=== PROVIDED RECORDS ===

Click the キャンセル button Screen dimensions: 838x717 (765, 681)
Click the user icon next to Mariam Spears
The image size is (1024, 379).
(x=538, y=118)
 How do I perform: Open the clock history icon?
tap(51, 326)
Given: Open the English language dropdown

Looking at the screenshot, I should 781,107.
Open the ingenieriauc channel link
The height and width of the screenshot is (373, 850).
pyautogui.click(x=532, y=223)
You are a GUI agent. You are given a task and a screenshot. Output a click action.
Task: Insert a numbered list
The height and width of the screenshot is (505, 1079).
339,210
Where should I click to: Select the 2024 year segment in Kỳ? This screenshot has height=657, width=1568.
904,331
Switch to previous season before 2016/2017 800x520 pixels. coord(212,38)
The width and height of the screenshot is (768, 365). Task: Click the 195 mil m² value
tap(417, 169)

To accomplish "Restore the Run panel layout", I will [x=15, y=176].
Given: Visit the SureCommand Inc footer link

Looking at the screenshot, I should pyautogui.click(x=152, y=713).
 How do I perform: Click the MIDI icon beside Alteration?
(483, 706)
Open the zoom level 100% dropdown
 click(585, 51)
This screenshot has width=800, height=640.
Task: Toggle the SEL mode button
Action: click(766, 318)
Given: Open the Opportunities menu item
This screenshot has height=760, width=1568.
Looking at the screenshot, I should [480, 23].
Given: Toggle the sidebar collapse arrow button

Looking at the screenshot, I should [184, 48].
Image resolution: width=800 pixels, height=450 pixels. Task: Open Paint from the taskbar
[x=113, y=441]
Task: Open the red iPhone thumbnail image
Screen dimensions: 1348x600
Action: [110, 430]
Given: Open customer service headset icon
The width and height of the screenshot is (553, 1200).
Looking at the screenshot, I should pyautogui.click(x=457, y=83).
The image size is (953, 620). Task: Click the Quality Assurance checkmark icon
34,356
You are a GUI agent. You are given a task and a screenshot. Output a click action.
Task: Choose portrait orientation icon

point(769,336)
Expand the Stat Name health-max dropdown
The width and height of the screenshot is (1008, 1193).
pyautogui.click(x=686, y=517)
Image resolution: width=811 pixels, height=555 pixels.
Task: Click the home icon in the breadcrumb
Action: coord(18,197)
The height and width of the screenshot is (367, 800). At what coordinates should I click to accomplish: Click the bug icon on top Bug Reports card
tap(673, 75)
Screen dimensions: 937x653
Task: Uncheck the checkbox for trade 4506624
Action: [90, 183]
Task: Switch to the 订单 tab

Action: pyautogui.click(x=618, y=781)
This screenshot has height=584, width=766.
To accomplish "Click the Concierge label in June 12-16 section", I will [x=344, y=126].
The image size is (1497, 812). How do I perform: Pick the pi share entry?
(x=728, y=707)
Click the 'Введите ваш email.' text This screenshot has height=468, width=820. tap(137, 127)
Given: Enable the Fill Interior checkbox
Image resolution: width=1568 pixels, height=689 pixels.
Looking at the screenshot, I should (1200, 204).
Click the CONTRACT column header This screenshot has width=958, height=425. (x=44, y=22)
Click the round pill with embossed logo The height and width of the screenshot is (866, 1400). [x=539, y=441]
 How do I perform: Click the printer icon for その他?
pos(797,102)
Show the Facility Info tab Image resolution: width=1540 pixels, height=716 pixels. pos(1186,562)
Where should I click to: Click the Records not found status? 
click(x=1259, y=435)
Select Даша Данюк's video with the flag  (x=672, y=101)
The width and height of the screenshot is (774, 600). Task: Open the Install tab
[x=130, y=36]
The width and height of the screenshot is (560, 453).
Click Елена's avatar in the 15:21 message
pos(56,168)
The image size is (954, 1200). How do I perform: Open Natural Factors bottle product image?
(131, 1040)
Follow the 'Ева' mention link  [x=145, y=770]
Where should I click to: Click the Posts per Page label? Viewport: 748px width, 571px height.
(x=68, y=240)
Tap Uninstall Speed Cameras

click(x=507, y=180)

===

EXERCISE REQUIREMENTS:
Restate the data above word for word.

RESPONSE AREA:
Click the キャンセル button Screen dimensions: 838x717 (765, 681)
Click the user icon next to Mariam Spears
The image size is (1024, 379).
(x=538, y=118)
 How do I perform: Open the clock history icon?
tap(51, 326)
Given: Open the English language dropdown

Looking at the screenshot, I should 781,107.
Open the ingenieriauc channel link
The height and width of the screenshot is (373, 850).
pyautogui.click(x=532, y=223)
You are a GUI agent. You are given a task and a screenshot. Output a click action.
Task: Insert a numbered list
The height and width of the screenshot is (505, 1079).
339,210
Where should I click to: Select the 2024 year segment in Kỳ? This screenshot has height=657, width=1568.
904,331
Switch to previous season before 2016/2017 800x520 pixels. coord(212,38)
The width and height of the screenshot is (768, 365). Task: Click the 195 mil m² value
tap(417, 169)

To accomplish "Restore the Run panel layout", I will [x=15, y=176].
Given: Visit the SureCommand Inc footer link

Looking at the screenshot, I should pyautogui.click(x=152, y=713).
 How do I perform: Click the MIDI icon beside Alteration?
(483, 706)
Open the zoom level 100% dropdown
 click(585, 51)
This screenshot has width=800, height=640.
Task: Toggle the SEL mode button
Action: click(766, 318)
Given: Open the Opportunities menu item
This screenshot has height=760, width=1568.
Looking at the screenshot, I should [480, 23].
Given: Toggle the sidebar collapse arrow button

Looking at the screenshot, I should [184, 48].
Image resolution: width=800 pixels, height=450 pixels. Task: Open Paint from the taskbar
[x=113, y=441]
Task: Open the red iPhone thumbnail image
Screen dimensions: 1348x600
Action: [110, 430]
Given: Open customer service headset icon
The width and height of the screenshot is (553, 1200).
Looking at the screenshot, I should pyautogui.click(x=457, y=83).
The image size is (953, 620). Task: Click the Quality Assurance checkmark icon
34,356
You are a GUI agent. You are given a task and a screenshot. Output a click action.
Task: Choose portrait orientation icon

point(769,336)
Expand the Stat Name health-max dropdown
The width and height of the screenshot is (1008, 1193).
pyautogui.click(x=686, y=517)
Image resolution: width=811 pixels, height=555 pixels.
Task: Click the home icon in the breadcrumb
Action: coord(18,197)
The height and width of the screenshot is (367, 800). At what coordinates should I click to accomplish: Click the bug icon on top Bug Reports card
tap(673, 75)
Screen dimensions: 937x653
Task: Uncheck the checkbox for trade 4506624
Action: [90, 183]
Task: Switch to the 订单 tab

Action: pyautogui.click(x=618, y=781)
This screenshot has height=584, width=766.
To accomplish "Click the Concierge label in June 12-16 section", I will [x=344, y=126].
The image size is (1497, 812). How do I perform: Pick the pi share entry?
(x=728, y=707)
Click the 'Введите ваш email.' text This screenshot has height=468, width=820. tap(137, 127)
Given: Enable the Fill Interior checkbox
Image resolution: width=1568 pixels, height=689 pixels.
Looking at the screenshot, I should (1200, 204).
Click the CONTRACT column header This screenshot has width=958, height=425. (x=44, y=22)
Click the round pill with embossed logo The height and width of the screenshot is (866, 1400). [x=539, y=441]
 How do I perform: Click the printer icon for その他?
pos(797,102)
Show the Facility Info tab Image resolution: width=1540 pixels, height=716 pixels. pos(1186,562)
Where should I click to: Click the Records not found status? 
click(x=1259, y=435)
Select Даша Данюк's video with the flag  (x=672, y=101)
The width and height of the screenshot is (774, 600). Task: Open the Install tab
[x=130, y=36]
The width and height of the screenshot is (560, 453).
Click Елена's avatar in the 15:21 message
pos(56,168)
The image size is (954, 1200). How do I perform: Open Natural Factors bottle product image?
(131, 1040)
Follow the 'Ева' mention link  [x=145, y=770]
Where should I click to: Click the Posts per Page label? Viewport: 748px width, 571px height.
(x=68, y=240)
Tap Uninstall Speed Cameras

click(x=507, y=180)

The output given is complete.